** Task objective **
Wherever a line holds the word "search", copy that line from the data.

Material provided: Begin

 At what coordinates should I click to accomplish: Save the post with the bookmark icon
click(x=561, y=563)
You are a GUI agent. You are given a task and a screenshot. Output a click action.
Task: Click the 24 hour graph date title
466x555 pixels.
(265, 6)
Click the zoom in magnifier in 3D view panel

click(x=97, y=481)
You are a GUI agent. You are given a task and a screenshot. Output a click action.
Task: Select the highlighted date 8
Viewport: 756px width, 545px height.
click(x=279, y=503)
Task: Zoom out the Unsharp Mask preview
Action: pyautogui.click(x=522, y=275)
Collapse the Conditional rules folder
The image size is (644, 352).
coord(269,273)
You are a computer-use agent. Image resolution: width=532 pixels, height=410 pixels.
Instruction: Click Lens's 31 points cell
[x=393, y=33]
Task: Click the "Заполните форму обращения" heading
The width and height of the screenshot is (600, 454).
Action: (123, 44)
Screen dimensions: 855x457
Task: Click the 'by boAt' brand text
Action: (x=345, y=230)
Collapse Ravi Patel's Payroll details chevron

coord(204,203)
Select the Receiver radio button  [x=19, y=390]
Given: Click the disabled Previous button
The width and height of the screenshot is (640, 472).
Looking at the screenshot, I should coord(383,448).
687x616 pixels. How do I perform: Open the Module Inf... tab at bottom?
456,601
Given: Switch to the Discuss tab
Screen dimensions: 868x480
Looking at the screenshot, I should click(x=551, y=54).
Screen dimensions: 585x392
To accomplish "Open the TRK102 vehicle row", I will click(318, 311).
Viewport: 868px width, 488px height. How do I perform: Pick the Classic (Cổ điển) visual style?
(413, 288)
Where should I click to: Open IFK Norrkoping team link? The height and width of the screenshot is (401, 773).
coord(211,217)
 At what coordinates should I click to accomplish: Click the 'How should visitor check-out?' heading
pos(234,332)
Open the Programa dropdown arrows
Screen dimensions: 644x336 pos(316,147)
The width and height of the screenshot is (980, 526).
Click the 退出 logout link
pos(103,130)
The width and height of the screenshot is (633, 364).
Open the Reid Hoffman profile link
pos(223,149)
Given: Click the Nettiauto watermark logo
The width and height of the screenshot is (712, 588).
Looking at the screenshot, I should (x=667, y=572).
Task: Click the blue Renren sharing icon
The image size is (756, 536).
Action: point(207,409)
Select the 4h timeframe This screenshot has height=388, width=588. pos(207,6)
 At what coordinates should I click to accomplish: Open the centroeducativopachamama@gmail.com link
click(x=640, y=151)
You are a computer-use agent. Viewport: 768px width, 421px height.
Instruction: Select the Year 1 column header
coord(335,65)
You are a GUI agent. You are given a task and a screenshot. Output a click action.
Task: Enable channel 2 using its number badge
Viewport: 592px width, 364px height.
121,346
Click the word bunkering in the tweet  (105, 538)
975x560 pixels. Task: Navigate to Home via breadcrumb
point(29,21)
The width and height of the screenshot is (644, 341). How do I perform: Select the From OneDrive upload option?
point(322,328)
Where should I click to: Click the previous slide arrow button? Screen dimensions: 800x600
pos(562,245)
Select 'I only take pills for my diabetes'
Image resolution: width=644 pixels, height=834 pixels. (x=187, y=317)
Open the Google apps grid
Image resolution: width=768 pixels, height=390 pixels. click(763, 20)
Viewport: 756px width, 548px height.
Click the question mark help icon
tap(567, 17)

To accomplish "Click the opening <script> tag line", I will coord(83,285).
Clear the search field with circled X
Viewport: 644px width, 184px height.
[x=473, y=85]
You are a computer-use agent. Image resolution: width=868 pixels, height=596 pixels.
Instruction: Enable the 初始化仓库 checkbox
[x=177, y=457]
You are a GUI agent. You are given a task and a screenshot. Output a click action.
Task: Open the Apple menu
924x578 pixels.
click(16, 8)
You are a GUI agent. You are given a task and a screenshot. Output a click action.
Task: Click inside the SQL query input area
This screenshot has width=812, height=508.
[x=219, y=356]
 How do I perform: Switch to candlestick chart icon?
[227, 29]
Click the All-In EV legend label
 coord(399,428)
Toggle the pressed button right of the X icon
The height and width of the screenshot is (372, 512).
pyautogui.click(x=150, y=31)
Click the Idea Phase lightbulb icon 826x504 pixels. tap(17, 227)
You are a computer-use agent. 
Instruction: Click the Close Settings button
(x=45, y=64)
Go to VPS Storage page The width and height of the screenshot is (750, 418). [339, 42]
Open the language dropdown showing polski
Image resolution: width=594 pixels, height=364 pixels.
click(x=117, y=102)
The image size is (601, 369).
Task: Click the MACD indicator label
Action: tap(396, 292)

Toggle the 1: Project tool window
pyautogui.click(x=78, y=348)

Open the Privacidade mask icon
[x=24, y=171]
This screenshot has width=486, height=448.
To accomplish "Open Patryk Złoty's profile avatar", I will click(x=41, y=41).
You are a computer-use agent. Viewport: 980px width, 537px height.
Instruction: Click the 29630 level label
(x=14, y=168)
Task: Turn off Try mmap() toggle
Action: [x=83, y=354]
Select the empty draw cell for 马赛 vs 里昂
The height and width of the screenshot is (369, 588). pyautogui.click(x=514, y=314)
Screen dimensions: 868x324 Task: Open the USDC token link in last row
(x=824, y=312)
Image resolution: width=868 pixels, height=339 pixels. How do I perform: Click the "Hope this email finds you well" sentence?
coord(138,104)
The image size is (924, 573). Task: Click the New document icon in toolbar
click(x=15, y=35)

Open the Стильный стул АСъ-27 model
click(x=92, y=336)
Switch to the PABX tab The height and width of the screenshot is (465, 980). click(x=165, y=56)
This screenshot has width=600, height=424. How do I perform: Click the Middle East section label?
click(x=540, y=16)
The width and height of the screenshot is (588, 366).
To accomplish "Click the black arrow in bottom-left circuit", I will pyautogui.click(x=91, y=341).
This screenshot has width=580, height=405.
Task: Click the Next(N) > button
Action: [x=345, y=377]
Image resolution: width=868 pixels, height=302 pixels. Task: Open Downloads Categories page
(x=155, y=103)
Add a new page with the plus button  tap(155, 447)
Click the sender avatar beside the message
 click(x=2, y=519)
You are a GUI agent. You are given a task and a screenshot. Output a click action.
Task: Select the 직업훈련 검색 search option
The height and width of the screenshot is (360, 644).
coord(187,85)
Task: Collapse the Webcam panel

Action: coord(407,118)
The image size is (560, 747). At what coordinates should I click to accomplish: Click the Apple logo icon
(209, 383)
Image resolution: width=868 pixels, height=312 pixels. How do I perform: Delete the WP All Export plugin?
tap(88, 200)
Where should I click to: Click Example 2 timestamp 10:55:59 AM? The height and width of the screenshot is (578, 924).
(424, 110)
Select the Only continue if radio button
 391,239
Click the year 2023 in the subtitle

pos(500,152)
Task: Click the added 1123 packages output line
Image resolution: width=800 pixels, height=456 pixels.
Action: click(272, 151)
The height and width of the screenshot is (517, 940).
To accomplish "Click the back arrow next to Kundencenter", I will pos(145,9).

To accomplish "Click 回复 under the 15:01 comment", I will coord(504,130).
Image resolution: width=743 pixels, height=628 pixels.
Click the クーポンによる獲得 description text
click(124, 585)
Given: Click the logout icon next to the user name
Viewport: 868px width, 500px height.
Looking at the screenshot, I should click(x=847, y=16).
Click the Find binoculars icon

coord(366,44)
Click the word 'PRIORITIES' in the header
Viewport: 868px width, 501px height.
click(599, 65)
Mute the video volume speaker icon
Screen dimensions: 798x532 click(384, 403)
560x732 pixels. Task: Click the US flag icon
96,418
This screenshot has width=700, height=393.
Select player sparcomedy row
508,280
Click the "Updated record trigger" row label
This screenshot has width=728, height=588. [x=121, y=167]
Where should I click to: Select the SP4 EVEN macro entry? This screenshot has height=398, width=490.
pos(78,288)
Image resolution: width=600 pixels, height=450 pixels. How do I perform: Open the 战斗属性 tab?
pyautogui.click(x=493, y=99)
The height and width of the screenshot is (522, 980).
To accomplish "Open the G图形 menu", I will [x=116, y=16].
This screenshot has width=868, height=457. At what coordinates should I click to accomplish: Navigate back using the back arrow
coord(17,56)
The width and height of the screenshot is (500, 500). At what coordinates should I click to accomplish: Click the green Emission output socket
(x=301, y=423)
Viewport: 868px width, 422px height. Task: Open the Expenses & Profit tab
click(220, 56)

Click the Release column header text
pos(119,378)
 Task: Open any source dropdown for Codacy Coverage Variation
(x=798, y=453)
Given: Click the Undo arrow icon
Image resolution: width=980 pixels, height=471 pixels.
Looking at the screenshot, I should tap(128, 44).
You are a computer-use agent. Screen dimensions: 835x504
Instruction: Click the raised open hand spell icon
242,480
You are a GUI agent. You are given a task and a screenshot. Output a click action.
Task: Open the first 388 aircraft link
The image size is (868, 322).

Material provided: End

** Final answer **
Clear the search field with circled X
Task: Select the 직업훈련 검색 search option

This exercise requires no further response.